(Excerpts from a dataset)

"""

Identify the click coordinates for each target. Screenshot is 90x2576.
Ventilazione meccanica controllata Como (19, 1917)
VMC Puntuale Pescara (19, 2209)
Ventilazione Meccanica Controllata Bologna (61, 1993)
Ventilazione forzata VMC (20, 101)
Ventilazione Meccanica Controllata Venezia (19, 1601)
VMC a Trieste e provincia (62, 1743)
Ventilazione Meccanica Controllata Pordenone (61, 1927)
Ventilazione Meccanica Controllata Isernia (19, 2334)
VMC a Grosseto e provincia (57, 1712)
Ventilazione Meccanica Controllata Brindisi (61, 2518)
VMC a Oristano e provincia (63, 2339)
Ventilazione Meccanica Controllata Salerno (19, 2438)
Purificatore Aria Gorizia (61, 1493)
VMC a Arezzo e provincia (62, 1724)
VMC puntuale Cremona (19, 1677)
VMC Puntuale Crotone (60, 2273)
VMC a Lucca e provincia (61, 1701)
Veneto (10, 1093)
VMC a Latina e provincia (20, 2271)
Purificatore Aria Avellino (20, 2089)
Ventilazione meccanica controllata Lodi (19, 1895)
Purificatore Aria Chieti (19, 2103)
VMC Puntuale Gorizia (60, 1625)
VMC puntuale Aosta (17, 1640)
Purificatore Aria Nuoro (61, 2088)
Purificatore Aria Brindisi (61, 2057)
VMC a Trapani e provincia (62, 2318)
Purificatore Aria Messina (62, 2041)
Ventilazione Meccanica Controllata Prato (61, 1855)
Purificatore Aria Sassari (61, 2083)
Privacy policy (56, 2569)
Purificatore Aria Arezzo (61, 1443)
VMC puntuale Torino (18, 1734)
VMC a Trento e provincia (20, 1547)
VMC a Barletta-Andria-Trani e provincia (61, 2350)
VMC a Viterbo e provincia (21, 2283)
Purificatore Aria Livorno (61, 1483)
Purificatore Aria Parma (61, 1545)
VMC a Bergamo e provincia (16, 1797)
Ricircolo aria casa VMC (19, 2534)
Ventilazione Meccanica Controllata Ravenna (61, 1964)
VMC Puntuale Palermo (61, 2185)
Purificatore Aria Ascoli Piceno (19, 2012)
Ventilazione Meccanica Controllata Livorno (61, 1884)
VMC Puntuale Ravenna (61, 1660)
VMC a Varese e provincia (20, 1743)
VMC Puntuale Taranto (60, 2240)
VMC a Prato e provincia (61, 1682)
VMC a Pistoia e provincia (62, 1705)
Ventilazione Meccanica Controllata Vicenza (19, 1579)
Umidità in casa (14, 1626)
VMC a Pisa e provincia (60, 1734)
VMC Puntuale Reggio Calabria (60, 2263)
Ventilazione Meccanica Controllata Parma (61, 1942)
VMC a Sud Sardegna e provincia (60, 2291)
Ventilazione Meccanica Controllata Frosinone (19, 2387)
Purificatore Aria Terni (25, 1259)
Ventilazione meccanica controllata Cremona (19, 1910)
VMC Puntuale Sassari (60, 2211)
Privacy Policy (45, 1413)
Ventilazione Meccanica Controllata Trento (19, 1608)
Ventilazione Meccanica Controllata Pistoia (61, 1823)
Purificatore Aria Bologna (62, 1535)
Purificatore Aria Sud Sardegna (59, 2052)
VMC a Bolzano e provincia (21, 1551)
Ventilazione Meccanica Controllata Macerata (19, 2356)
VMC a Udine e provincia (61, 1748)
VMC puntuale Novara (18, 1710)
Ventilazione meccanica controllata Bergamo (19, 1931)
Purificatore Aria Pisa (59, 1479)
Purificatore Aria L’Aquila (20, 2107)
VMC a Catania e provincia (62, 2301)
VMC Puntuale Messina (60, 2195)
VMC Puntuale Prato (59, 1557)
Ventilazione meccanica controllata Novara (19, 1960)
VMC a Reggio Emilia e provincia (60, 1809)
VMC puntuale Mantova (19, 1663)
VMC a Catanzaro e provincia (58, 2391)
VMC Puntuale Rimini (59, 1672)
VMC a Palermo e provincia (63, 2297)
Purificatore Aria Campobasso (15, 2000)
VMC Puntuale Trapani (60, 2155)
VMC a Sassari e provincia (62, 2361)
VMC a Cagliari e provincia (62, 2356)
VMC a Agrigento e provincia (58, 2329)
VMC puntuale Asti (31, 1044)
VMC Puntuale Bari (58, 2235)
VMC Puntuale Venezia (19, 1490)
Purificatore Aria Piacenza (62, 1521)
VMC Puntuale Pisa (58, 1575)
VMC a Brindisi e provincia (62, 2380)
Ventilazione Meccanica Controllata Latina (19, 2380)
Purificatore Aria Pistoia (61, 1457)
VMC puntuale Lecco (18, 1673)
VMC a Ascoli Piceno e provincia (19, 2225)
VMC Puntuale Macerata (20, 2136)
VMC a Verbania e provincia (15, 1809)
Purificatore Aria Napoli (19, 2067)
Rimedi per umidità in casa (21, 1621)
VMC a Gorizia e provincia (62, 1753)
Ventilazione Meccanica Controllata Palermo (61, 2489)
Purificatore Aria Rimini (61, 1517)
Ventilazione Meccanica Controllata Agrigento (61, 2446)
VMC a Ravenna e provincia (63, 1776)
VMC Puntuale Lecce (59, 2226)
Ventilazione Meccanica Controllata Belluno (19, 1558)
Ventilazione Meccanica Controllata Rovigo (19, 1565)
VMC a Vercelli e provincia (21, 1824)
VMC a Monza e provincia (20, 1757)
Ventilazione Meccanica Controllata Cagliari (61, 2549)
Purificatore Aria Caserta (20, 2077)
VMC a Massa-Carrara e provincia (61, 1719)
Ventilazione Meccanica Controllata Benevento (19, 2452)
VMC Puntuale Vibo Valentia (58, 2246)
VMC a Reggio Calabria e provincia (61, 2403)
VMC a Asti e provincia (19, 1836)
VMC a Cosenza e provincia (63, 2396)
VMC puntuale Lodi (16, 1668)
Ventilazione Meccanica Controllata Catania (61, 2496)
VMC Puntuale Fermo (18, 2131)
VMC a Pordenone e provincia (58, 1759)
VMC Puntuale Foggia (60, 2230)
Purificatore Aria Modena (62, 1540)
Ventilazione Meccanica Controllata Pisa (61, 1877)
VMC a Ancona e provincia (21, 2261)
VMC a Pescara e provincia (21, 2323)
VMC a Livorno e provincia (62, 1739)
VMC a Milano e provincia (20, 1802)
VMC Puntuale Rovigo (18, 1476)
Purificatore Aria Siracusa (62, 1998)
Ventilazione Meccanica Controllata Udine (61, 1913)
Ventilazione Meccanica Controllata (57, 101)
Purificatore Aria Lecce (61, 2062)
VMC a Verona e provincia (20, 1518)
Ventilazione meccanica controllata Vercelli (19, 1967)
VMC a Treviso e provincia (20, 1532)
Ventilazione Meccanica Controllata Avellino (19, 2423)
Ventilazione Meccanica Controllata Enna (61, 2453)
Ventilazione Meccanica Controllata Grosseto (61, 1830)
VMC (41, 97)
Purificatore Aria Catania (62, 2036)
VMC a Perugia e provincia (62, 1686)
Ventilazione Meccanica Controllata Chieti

"""

Exercise prompt: Reproduce the lines of the entries above from the one with "VMC Puntuale Palermo (61, 2185)" to the one with "VMC a Catania e provincia (62, 2301)", both included, exactly and without any other line.

Result for this exercise:
VMC Puntuale Palermo (61, 2185)
Purificatore Aria Ascoli Piceno (19, 2012)
Ventilazione Meccanica Controllata Livorno (61, 1884)
VMC Puntuale Ravenna (61, 1660)
VMC a Varese e provincia (20, 1743)
VMC Puntuale Taranto (60, 2240)
VMC a Prato e provincia (61, 1682)
VMC a Pistoia e provincia (62, 1705)
Ventilazione Meccanica Controllata Vicenza (19, 1579)
Umidità in casa (14, 1626)
VMC a Pisa e provincia (60, 1734)
VMC Puntuale Reggio Calabria (60, 2263)
Ventilazione Meccanica Controllata Parma (61, 1942)
VMC a Sud Sardegna e provincia (60, 2291)
Ventilazione Meccanica Controllata Frosinone (19, 2387)
Purificatore Aria Terni (25, 1259)
Ventilazione meccanica controllata Cremona (19, 1910)
VMC Puntuale Sassari (60, 2211)
Privacy Policy (45, 1413)
Ventilazione Meccanica Controllata Trento (19, 1608)
Ventilazione Meccanica Controllata Pistoia (61, 1823)
Purificatore Aria Bologna (62, 1535)
Purificatore Aria Sud Sardegna (59, 2052)
VMC a Bolzano e provincia (21, 1551)
Ventilazione Meccanica Controllata Macerata (19, 2356)
VMC a Udine e provincia (61, 1748)
VMC puntuale Novara (18, 1710)
Ventilazione meccanica controllata Bergamo (19, 1931)
Purificatore Aria Pisa (59, 1479)
Purificatore Aria L’Aquila (20, 2107)
VMC a Catania e provincia (62, 2301)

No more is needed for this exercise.